When you have an organization that that has made a fiasco out of well meaning collective bargaining over the recent years, reducing the level of professionalism in teachers and support staff, what’s your next move? That’s easy. Let the Orlando Sentinel take positions with facts from only one side and use generalizations to gloss over the true story. The first sentence of each of the recent articles seeks to vilify the CTA. The last we knew it took two sides to bargain. If one side is intransigent on a policy or a contract language, and it takes at least 2 sides to bargain, then bargaining cannot take place. The CTA has learned a lesson over time and it now takes contract language very seriously, as the spirit of the agreement has been broken by OCPS many times over the last 4 years devastating many teachers economically. One result is that CTA plans on tracking the number of teachers who have to rely on public assistance during employment and shortly after retirement. Yes, it is important to work together, but it needs to be done fairly, out in the open and collaboratively.

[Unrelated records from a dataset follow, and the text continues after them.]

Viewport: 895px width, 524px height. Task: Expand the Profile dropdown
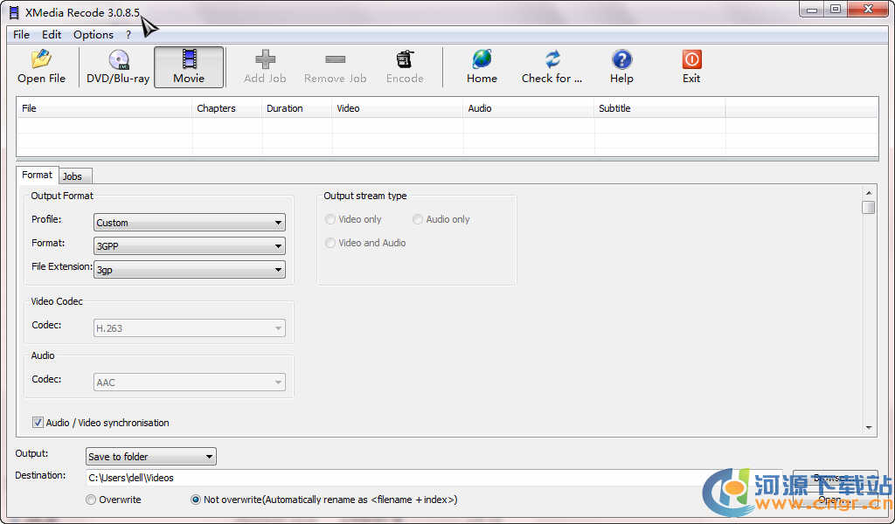click(189, 223)
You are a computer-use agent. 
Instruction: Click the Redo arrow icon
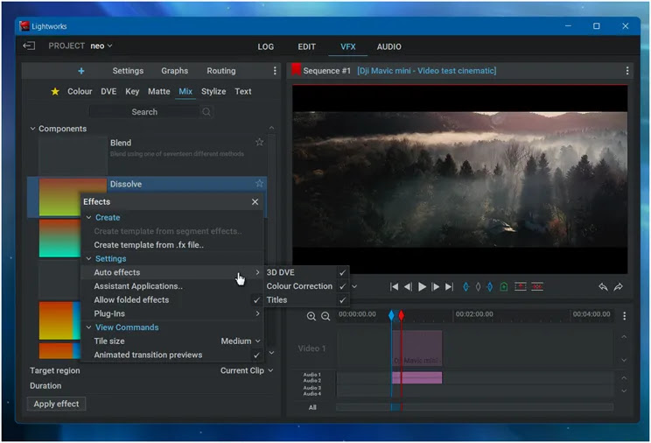(618, 286)
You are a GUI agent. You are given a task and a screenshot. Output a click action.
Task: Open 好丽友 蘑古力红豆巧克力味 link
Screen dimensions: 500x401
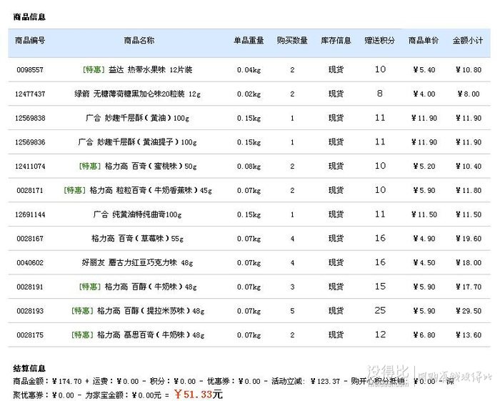click(x=139, y=263)
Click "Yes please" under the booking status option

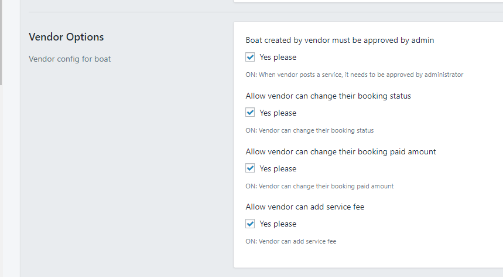coord(278,113)
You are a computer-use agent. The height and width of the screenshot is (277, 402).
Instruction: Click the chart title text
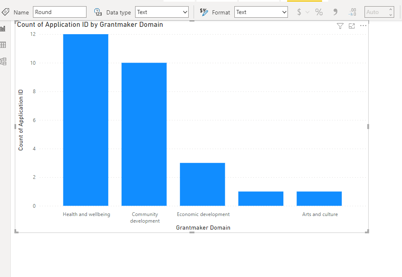pos(90,25)
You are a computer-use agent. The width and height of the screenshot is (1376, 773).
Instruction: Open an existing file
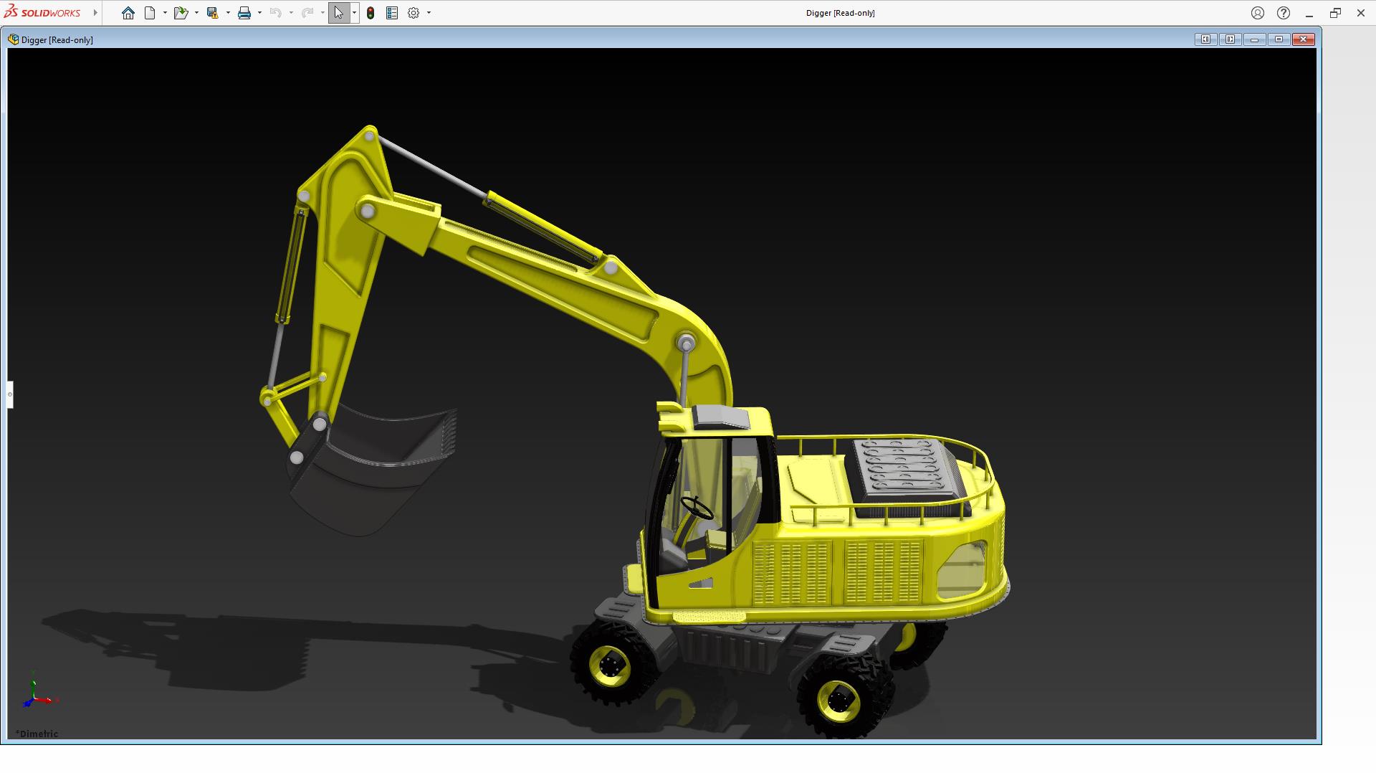[180, 13]
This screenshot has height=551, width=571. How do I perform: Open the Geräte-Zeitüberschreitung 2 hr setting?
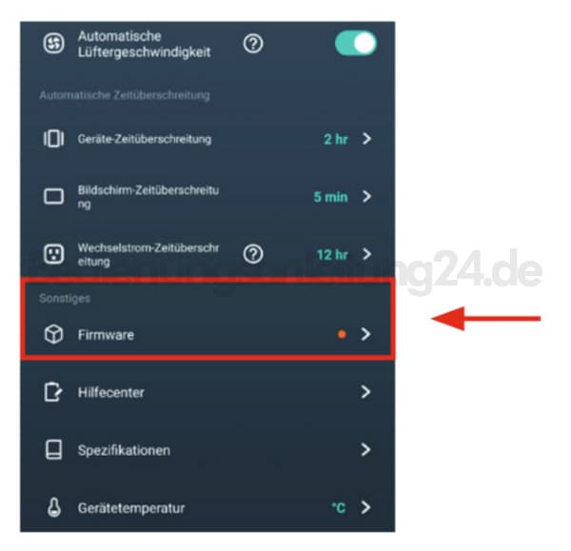coord(207,139)
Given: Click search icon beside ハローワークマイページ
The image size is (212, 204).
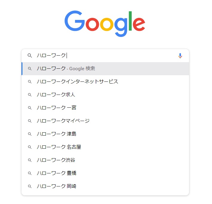Looking at the screenshot, I should pyautogui.click(x=30, y=121).
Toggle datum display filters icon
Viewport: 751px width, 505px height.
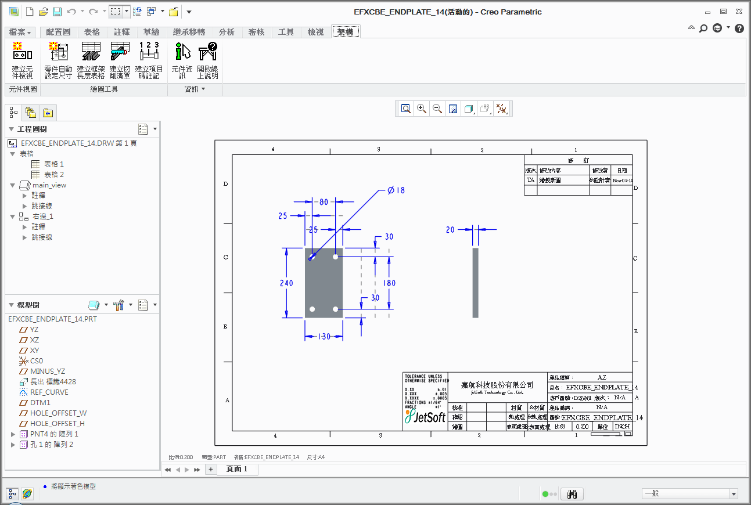point(502,109)
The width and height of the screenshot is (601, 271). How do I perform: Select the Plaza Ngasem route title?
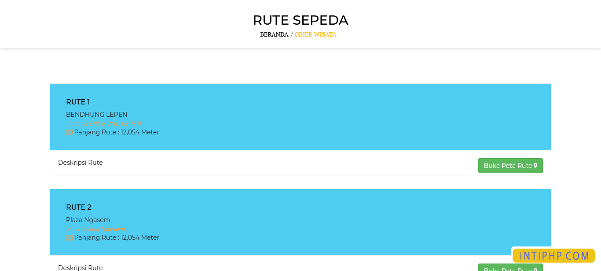[88, 220]
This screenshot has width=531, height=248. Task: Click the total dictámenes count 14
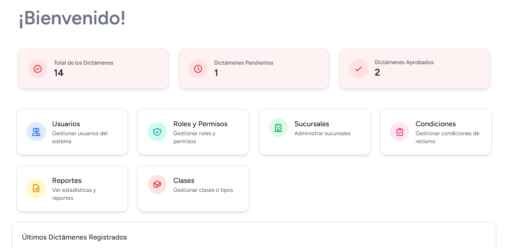59,73
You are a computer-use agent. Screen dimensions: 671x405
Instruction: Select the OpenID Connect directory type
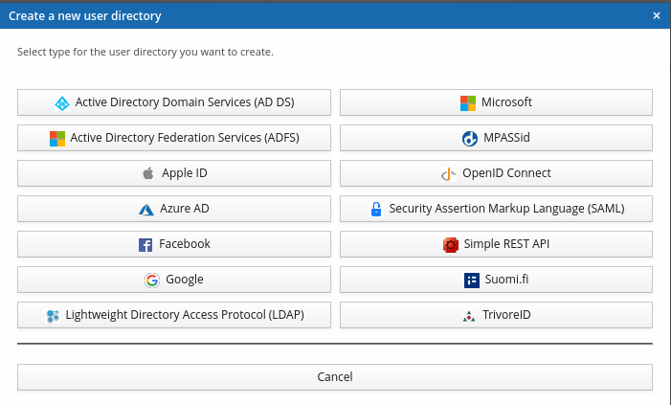point(496,173)
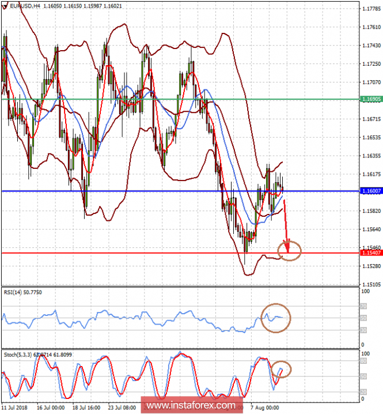This screenshot has width=383, height=414.
Task: Click the circle on the Stochastic panel
Action: (281, 369)
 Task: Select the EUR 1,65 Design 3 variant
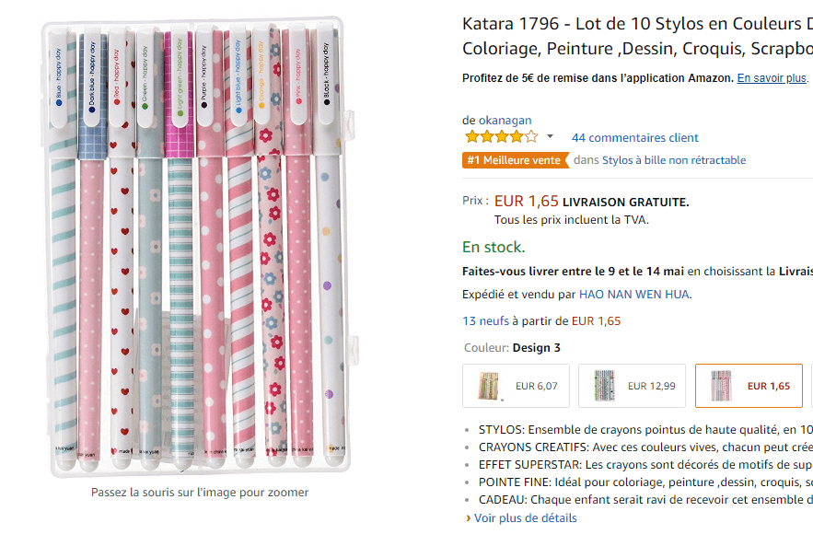tap(749, 385)
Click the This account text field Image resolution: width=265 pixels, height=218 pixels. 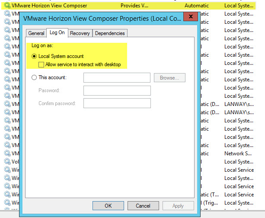click(x=117, y=78)
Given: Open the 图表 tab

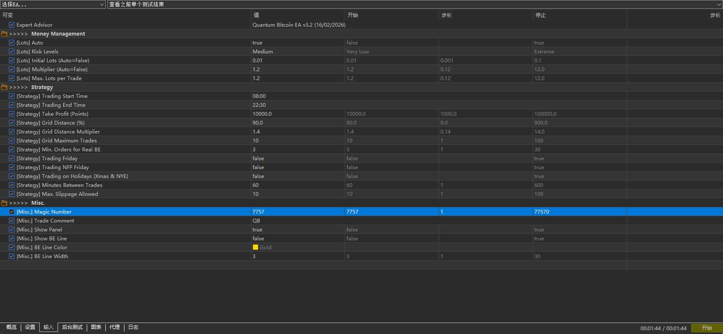Looking at the screenshot, I should (x=96, y=327).
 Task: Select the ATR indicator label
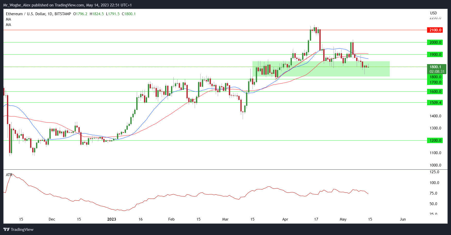[x=9, y=175]
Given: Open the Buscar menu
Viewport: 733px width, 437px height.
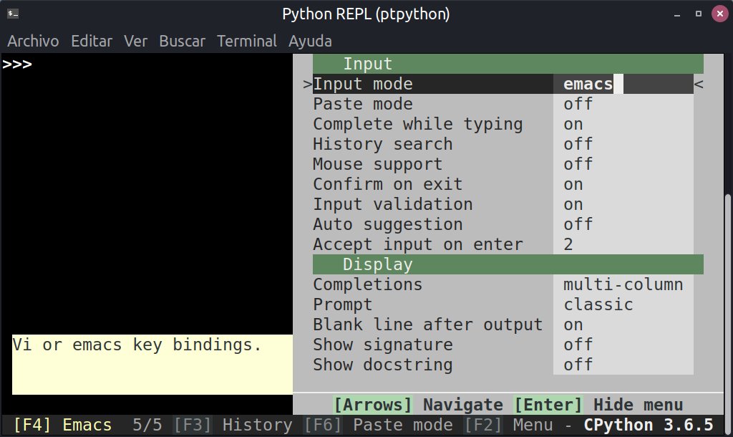Looking at the screenshot, I should (x=182, y=41).

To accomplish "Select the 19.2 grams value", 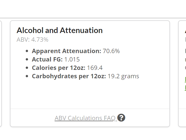I will click(x=123, y=76).
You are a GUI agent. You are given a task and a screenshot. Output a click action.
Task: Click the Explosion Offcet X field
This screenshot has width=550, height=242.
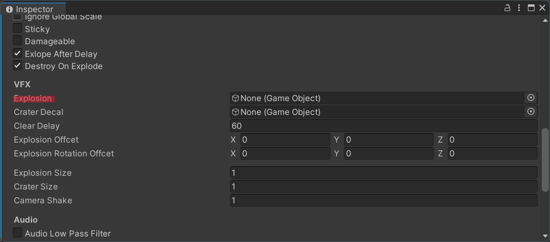[x=285, y=140]
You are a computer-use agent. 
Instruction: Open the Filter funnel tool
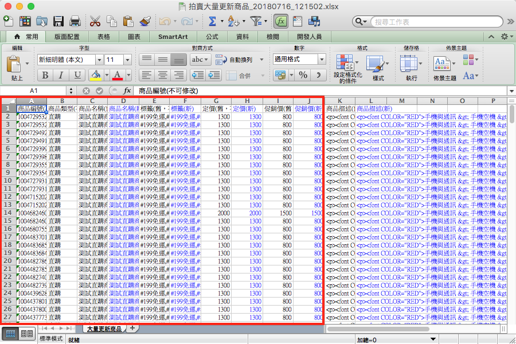coord(256,22)
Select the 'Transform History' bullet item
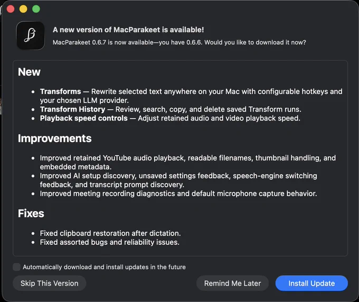Viewport: 359px width, 302px height. [x=171, y=109]
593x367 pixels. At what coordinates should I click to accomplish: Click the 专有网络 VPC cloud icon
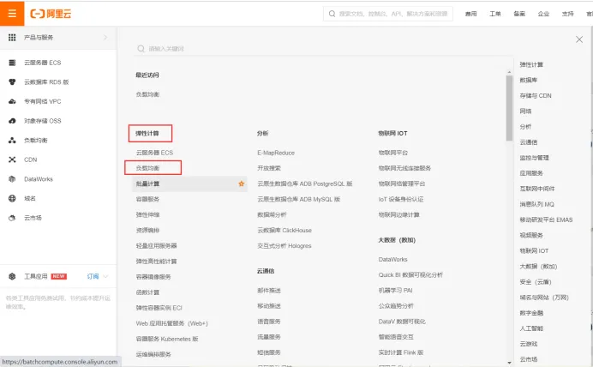[x=12, y=101]
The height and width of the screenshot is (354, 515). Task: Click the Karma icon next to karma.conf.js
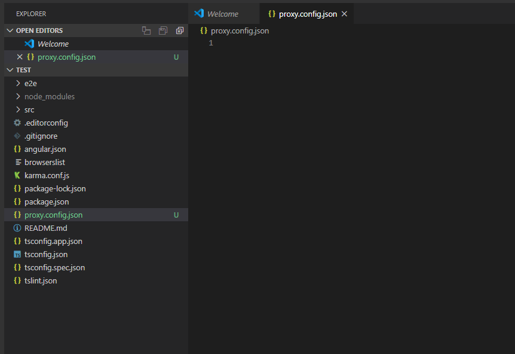(17, 175)
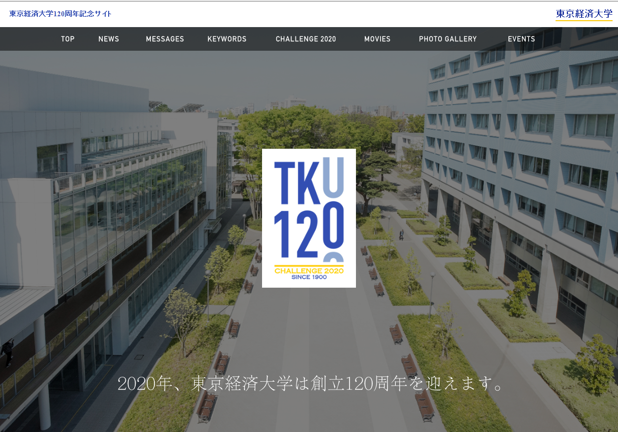
Task: Click the SINCE 1900 label in the logo
Action: pos(308,277)
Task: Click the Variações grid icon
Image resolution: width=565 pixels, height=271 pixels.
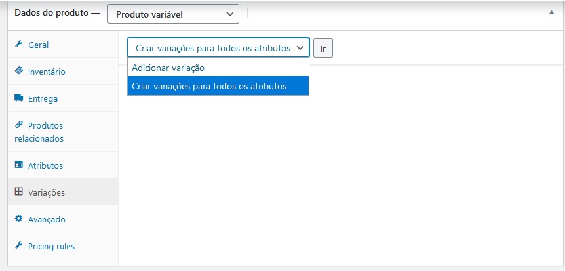Action: coord(19,192)
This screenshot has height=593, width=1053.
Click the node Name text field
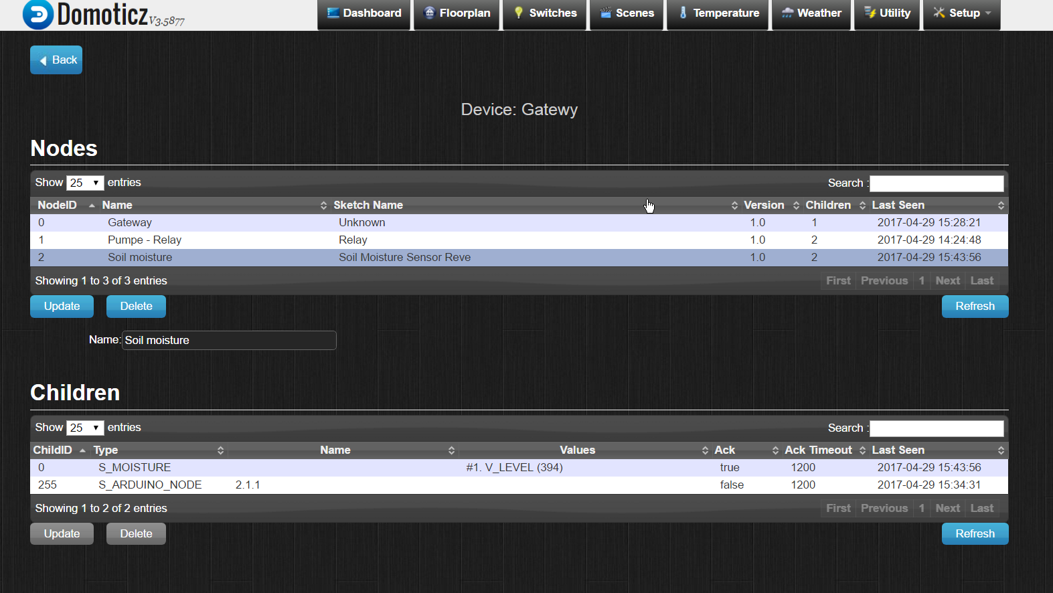(229, 341)
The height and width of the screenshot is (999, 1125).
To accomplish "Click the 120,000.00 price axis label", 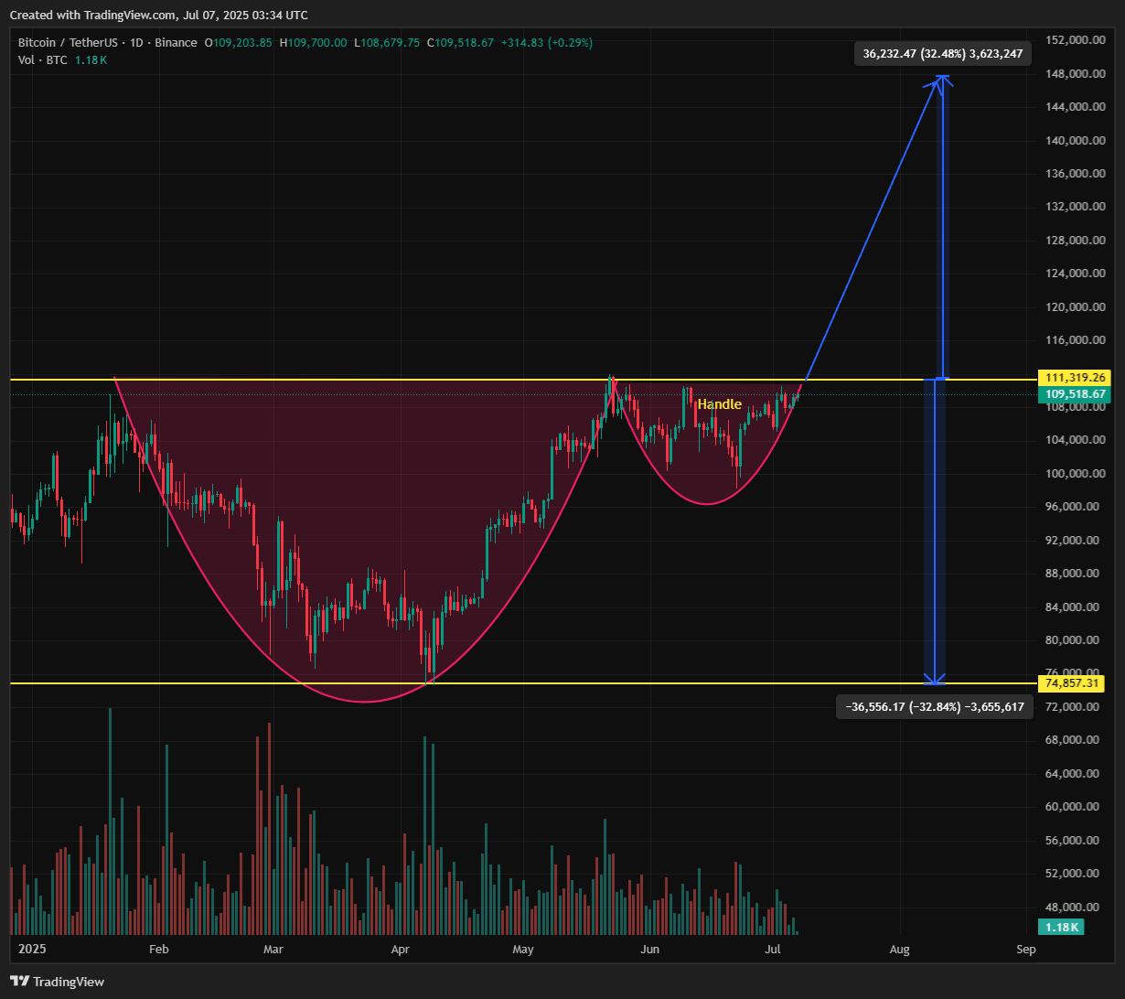I will tap(1073, 306).
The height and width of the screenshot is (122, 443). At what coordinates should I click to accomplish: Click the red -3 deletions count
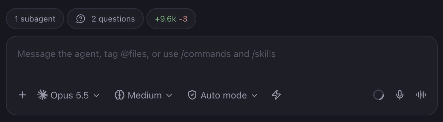[183, 19]
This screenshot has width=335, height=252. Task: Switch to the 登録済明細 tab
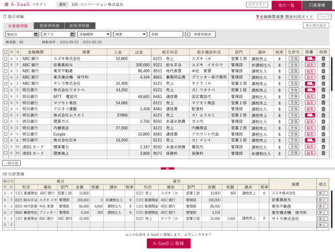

The point is did the reporter write the articles exactly as they appeared, or did the editor change the tone and nature of them? Quoting from the April 4 article:
The union wasn’t objecting to the raises, per se, but to other elements of the proposed settlement. In many cases, the objections are over language that union leaders contend would reduce teachers’ bargaining power.
They also objected to a middle ground on health care benefits. The district wanted to pass on health care cost increases largely to employees. The union wanted the district to pay the full cost of health insurance premiums for employees opting for higher-benefit plans. The magistrate recommended that the district pay the first 8 percent of any premium cost increases, with any additional costs split between the employees and district.
The union also wanted language that would have forbidden the district from using “directives,” which are written clarifications of expectations, against the employee. The magistrate, M. Scott Milinski, wrote that he couldn’t recommend that change, since directives are intended to improve employee performance.
The latest action by the union appears to be sowing some discord among teachers. Carl Howard, a teacher who has long butted heads with union president Diana Moore, wrote her a letter Thursday demanding that she poll union members — or at least school-level union leaders — on what they want done. “A reasonable person would have settled long ago,” wrote Howard, who is a union representative at Princeton Elementary.
The rejection comes amid a contentious union election, with observers from the Florida Education Association threatening to withdraw oversight.
Had the reporter or the editor properly vetted the people they talked to they would have found Carl Howard a completely unreliable source.